Catholic University Allows NAACP Student Chapter After Abortion Flap
by Steven Ertelt
October 12, 2004
Washington, DC (LifeNews.com) — Officials at Catholic University of America will allow a student chapter of the NAACP to form after originally preventing its establishment because the parent organization supported abortion. The student chapter has assured the university it will not engage in abortion-related activities.
Twenty students met last week with CUA president, Rev. David M. O’Connell, and told him that the student chapter will not violate CUA’s pro-life policies.
CUA denied an application by the prospective NAACP chapter because of the abortion concern and the fact that two other organizations on campus already addresses minority issues.
Kweisi Mfume, president of the NAACP, met with Rev. O’Connell over the summer to voice his concerns.
In February, for the first time in the 95-year history of the nation’s largest civil rights group officially announced a position in favor of keeping abortions legal.

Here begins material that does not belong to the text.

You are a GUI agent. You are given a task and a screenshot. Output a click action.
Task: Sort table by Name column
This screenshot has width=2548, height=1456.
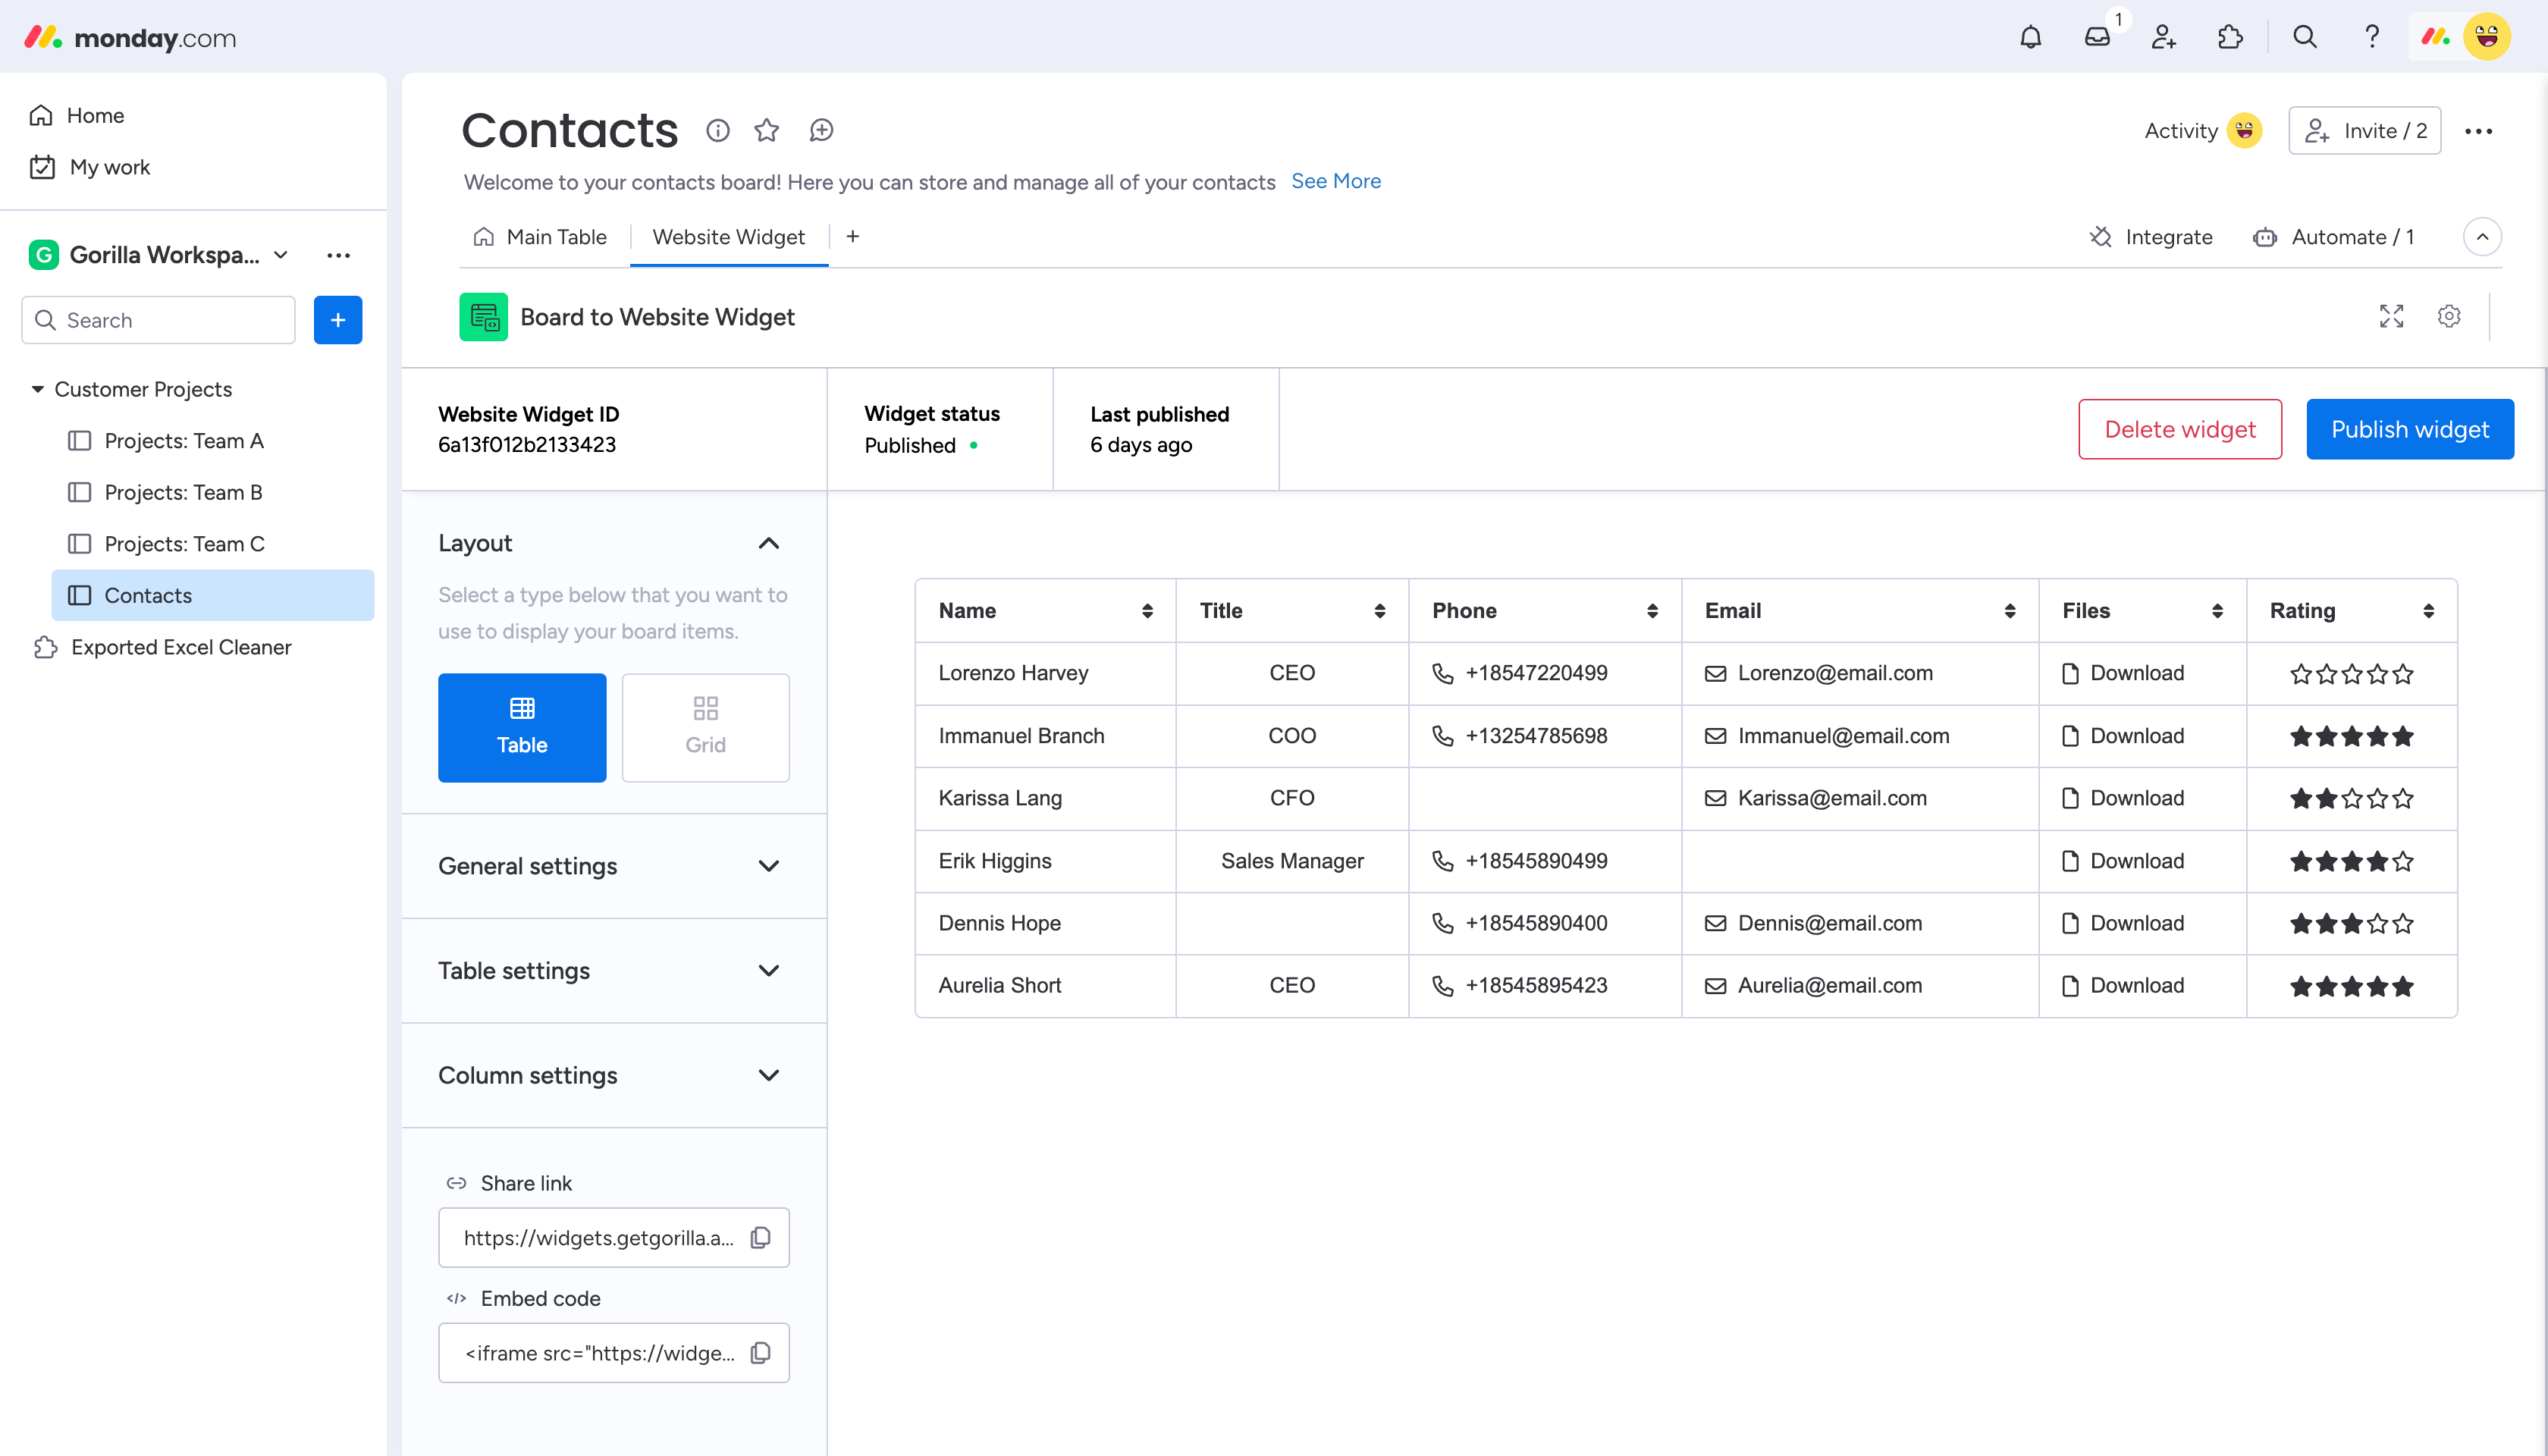1147,611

The organization also co-sponsored a nationwide rally in April sponsored by leading abortion advocates such as NARAL and Planned Parenthood. They rally attracted less than half of the amount of people organizers expected.
Mfume told the Associated Press Tuesday that the organization has dropped the position statement approved by its board of directors in favor of abortion and indicated that the group’s 25,000 members would need to approve such a statement in the future.
After the CUA decision earlier this year to prohibit the group, NAACP President Kweisi Mfume said it was "outright discrimination and intolerance all rolled into one."
Mfume, a former Maryland congressman who built up a solid pro-abortion voting record during his tenure, threatened to sue if CUA officials didn’t relent.
Two CUA organizations promote the interests of African-American students on campus: the Black Organization of Students at Catholic University of America and Minority Voices, an umbrella group for minority organizations.